Tal situação não pode acontecer. É dever de todos, e principalmente de Abel Ferreira, estar ciente de que este tipo de postura pode acontecer – raramente em jogos corriqueiros, de meio de tabela, porém costumeiramente em confrontos eliminatórios onde o oponente for uma pequena equipe. Se Vítor Roque não tivesse marcado logo aos 5 minutos do primeiro tempo ou se tivessem sido os caras, e não nós, quem abrissem o placar, imaginem o perrengue que teríamos enfrentado. Mesmo com este vacilo, nosso treinador teve uma ótima atuação. Seja na definição dos titulares (minha única mudança teria sido Fuchs no lugar de Murilo) ou nas alterações, ele manteve o time muito bem postado e contribuiu bastante para a nossa vitória.
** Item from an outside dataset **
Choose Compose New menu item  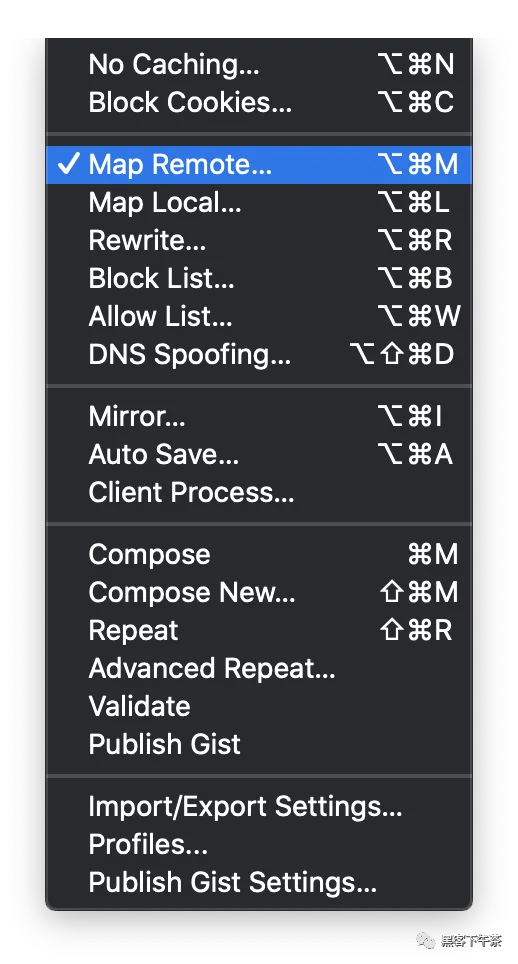(259, 593)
Agora, só nos resta esperar pelos dois jogos deste domingo para saber quem enfrentaremos no próximo fim de semana, novamente em Barueri/SP. Todos os quatro times que entram em campo hoje têm chances de nos encarar (uns mais, como o Santos/SP; outros menos, como o Novorizontino/SP), mas isso pouco importa. O que interessa é que, mesmo dando ao Paulistinha a pouca importância que ele merece, o Verdão está a apenas um jogo de mais uma decisão e somente a três partidas de mais um título. E não abrir mão disso tão facilmente.
Portanto, é simples: quem vier, que venha armado.
RAMÓN SOSA: MUITO BOM
NOTA 6,5
Entrou bem demais, e com um detalhe: atuando em muitas jogadas como centroavante. Mostrou muita velocidade e também qualidade técnica ao marcar o último gol da noite.
LUCAS EVANGELISTA: SEM AVALIAÇÃO
SEM NOTA
Jogou apenas 8 minutos, sem tempo para ser analisado.
FELIPE ÂNDERSON – BOM
NOTA 6
Nem deveria ser analisado, já que atuou por apenas 8 minutos. Mas este tempo foi suficiente para realizar duas ótimas jogadas, sendo uma delas o lindo lançamento de três dedos para Ramón Sosa fechar a goleada.
JHON ARIAS – SATISFATÓRIO
NOTA 5,5
Nunca se pode esperar muito de alguém em sua estreia e que, além disso, joga apenas 18 minutos. Mas o nosso mais novo reforços até que se saiu melhor do que encomenda: afinal, graças ao seu talento sofreu o pênalti que resultou no gol de Andreas Pereira.